• Task statement: Copy the listing from its start through the line with "カート(0) (520, 47)", replacing "Secure" with "Protected" and keeping everything else the same. Omit the pictures.

• Exercise data:
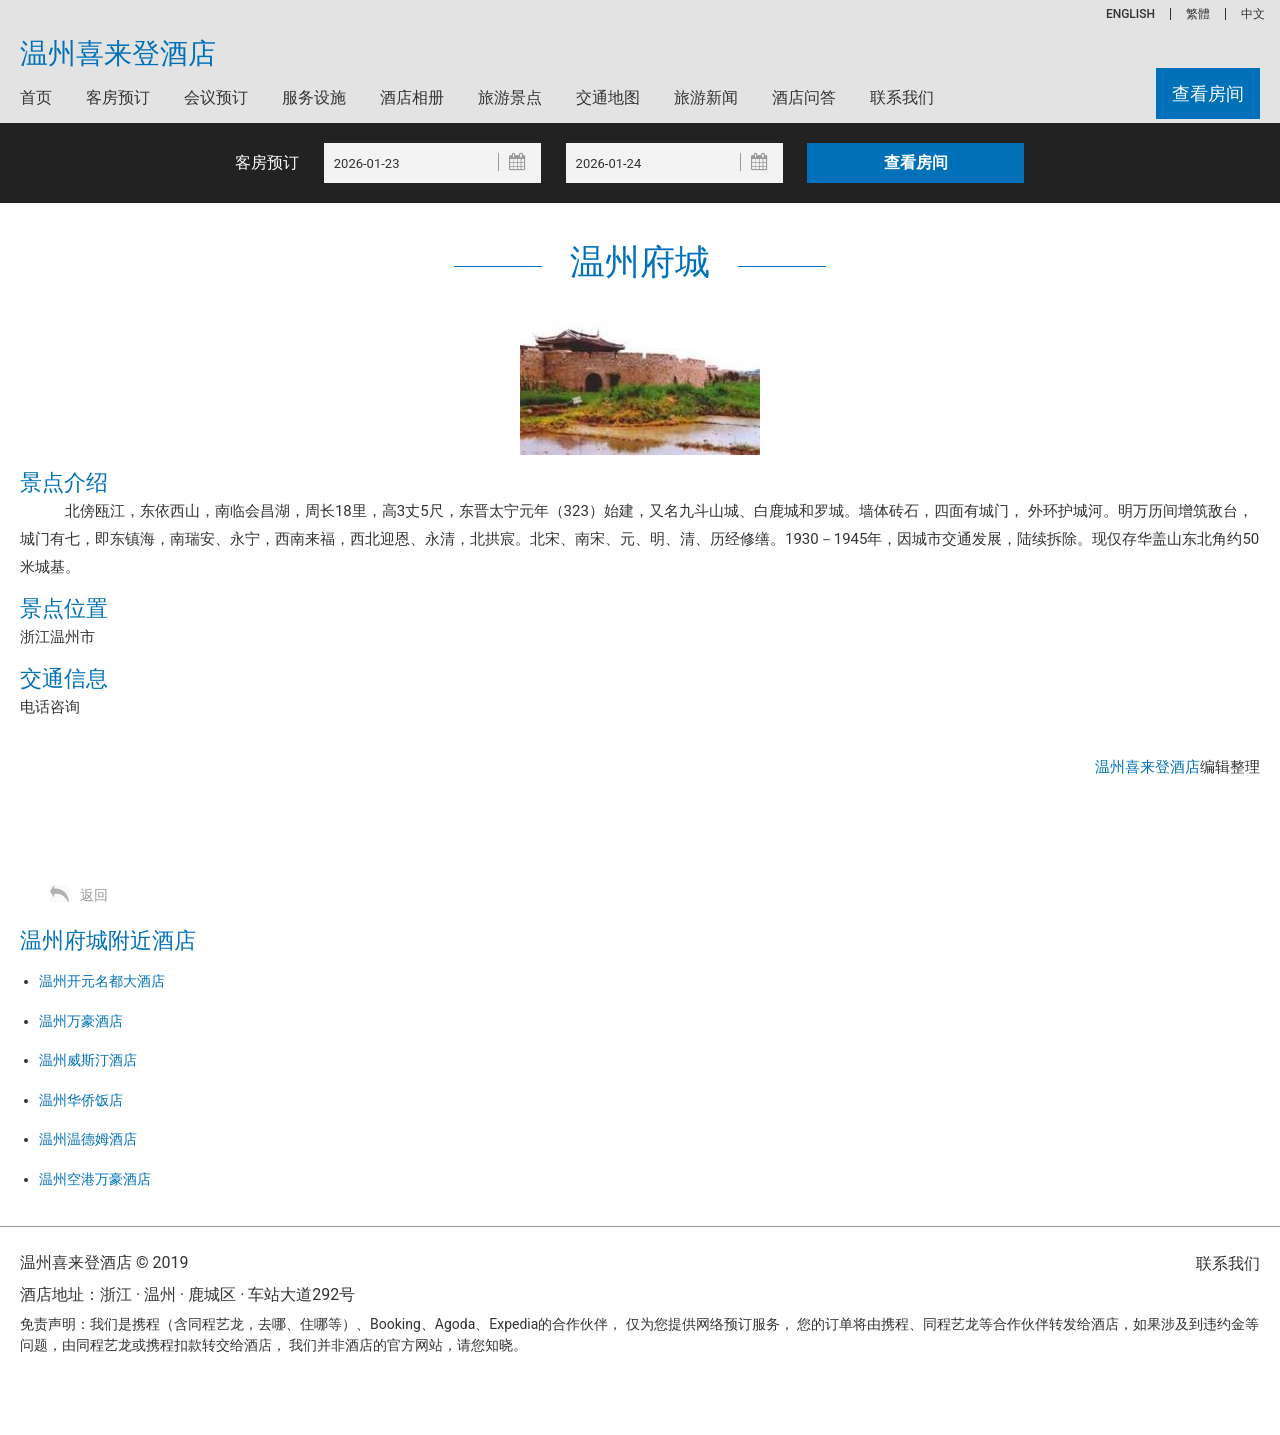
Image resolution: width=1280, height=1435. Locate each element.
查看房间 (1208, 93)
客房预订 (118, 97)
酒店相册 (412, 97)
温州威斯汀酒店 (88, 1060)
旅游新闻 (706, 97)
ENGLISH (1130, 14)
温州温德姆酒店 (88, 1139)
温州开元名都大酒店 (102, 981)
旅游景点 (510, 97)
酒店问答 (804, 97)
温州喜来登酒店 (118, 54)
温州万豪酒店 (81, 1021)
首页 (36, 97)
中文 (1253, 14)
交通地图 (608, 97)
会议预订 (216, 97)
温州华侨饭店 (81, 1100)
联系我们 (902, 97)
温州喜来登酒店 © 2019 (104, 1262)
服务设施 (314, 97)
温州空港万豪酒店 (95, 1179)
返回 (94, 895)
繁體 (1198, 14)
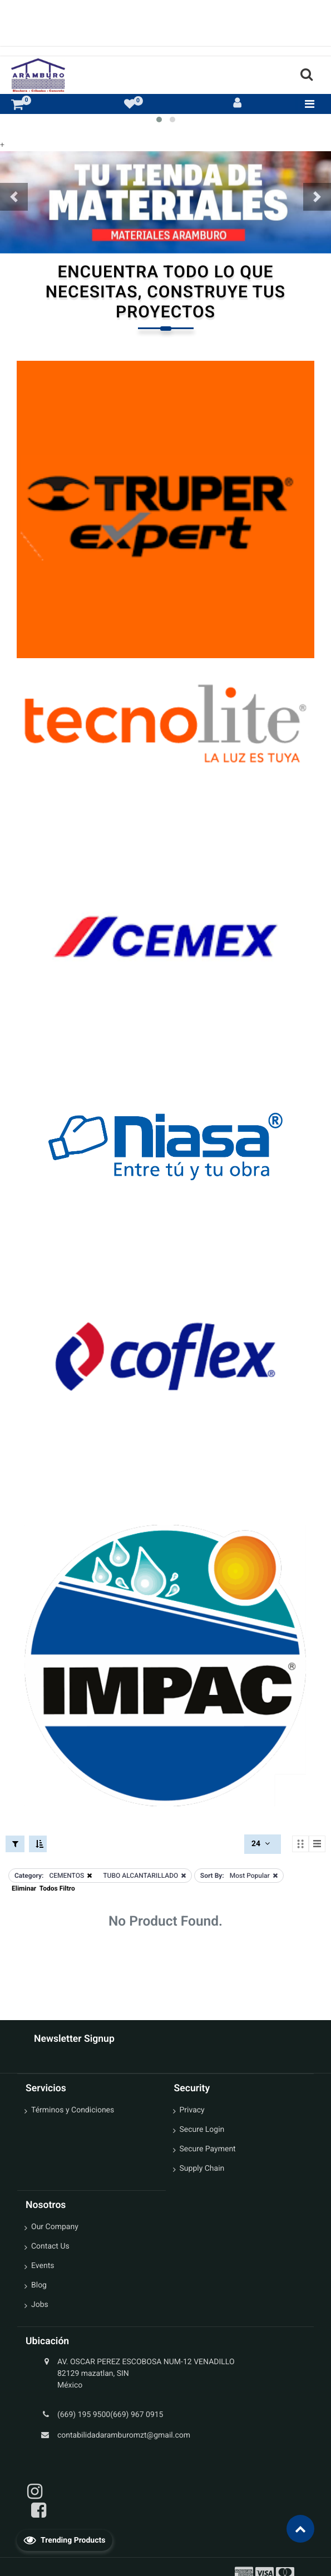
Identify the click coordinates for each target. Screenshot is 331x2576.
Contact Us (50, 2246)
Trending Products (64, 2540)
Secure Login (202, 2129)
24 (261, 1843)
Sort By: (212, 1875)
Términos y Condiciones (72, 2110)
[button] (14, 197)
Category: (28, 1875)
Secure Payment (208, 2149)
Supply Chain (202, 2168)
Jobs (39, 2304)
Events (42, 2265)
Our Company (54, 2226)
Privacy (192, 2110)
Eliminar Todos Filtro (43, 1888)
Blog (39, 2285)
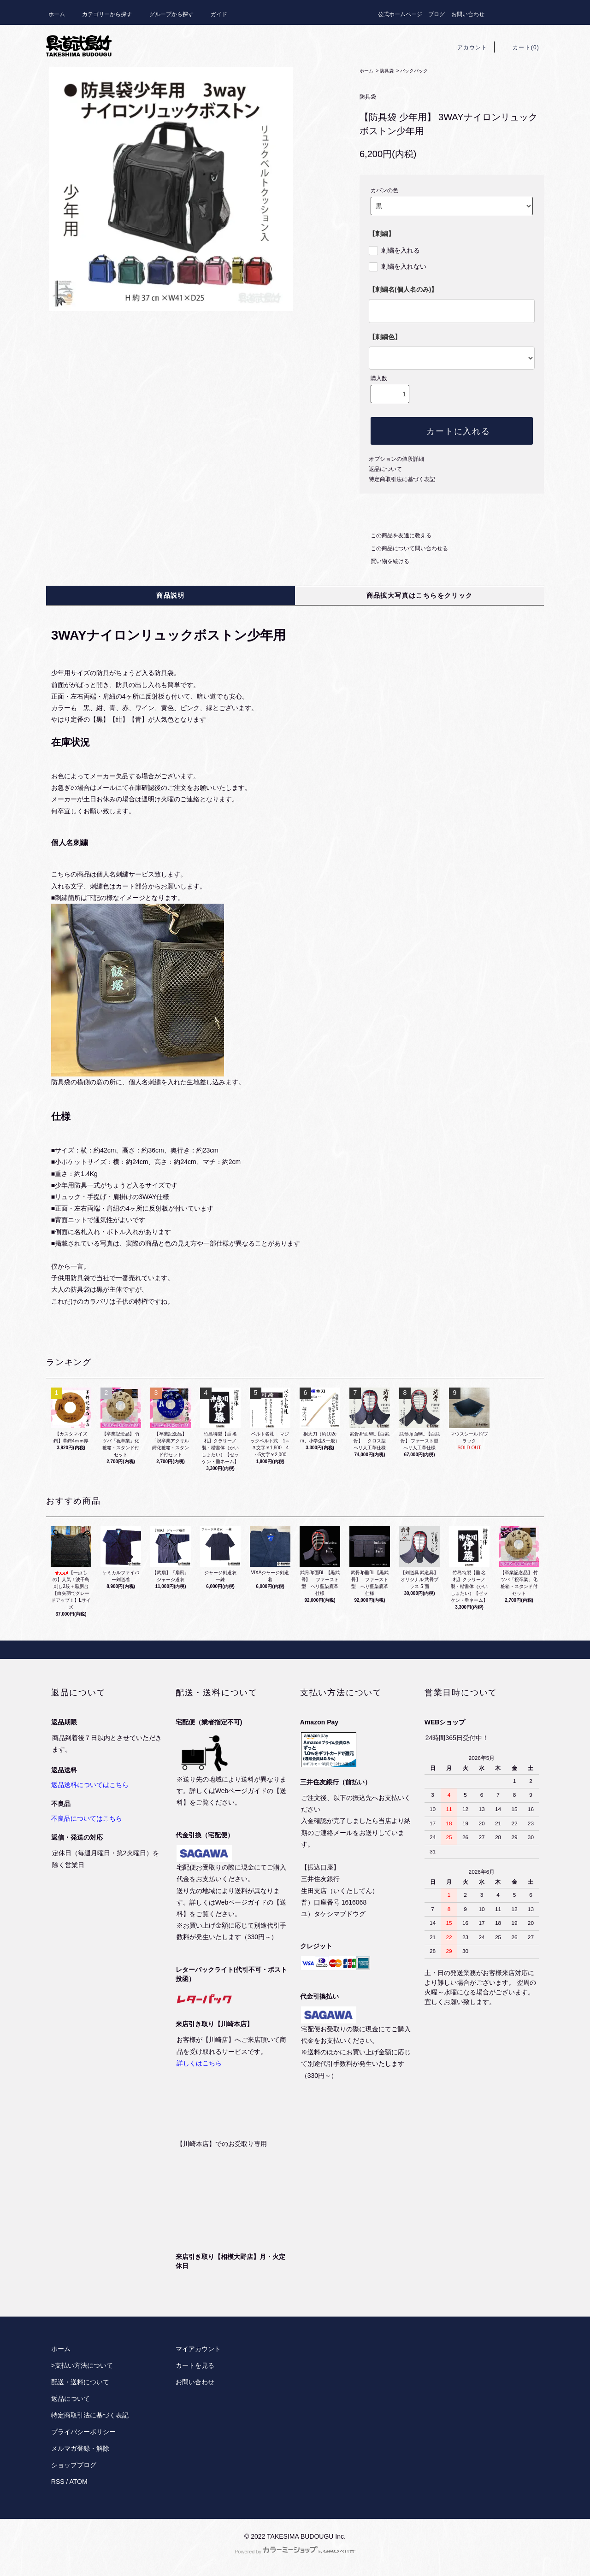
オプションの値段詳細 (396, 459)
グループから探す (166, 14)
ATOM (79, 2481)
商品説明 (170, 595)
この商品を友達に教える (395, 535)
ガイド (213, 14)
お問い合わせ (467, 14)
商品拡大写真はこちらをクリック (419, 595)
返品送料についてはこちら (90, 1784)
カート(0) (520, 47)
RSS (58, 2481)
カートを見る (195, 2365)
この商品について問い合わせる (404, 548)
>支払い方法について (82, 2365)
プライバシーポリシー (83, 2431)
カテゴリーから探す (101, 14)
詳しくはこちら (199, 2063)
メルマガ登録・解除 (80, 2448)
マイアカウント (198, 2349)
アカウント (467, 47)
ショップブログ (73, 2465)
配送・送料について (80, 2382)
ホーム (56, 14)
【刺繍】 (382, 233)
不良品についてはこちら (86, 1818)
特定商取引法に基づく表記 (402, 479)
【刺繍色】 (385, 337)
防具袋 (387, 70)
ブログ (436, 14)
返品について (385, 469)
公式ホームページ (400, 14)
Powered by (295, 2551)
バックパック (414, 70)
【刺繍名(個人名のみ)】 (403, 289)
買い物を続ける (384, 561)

• Answer to the task:
Image resolution: width=1280, height=1435. Locate each element.
查看房间 (1208, 93)
客房预订 (118, 97)
酒店相册 (412, 97)
温州威斯汀酒店 (88, 1060)
旅游新闻 (706, 97)
ENGLISH (1130, 14)
温州温德姆酒店 (88, 1139)
温州开元名都大酒店 (102, 981)
旅游景点 (510, 97)
酒店问答 (804, 97)
温州喜来登酒店 (118, 54)
温州万豪酒店 (81, 1021)
首页 (36, 97)
中文 (1253, 14)
交通地图 (608, 97)
会议预订 (216, 97)
温州华侨饭店 (81, 1100)
联系我们 (902, 97)
温州喜来登酒店 © 2019 (104, 1262)
服务设施 (314, 97)
温州空港万豪酒店 (95, 1179)
返回 (94, 895)
繁體 (1198, 14)
Identify the click coordinates for each target. Screenshot is 331x2576.
Contact Us (50, 2246)
Trending Products (64, 2540)
Protected Login (202, 2129)
24 (261, 1843)
Sort By: (212, 1875)
Términos y Condiciones (72, 2110)
[button] (14, 197)
Category: (28, 1875)
Protected Payment (208, 2149)
Supply Chain (202, 2168)
Jobs (39, 2304)
Events (42, 2265)
Our Company (54, 2226)
Privacy (192, 2110)
Eliminar Todos Filtro (43, 1888)
Blog (39, 2285)
オプションの値段詳細 (396, 459)
グループから探す (166, 14)
ATOM (79, 2481)
商品説明 (170, 595)
この商品を友達に教える (395, 535)
ガイド (213, 14)
お問い合わせ (467, 14)
商品拡大写真はこちらをクリック (419, 595)
返品送料についてはこちら (90, 1784)
カート(0) (520, 47)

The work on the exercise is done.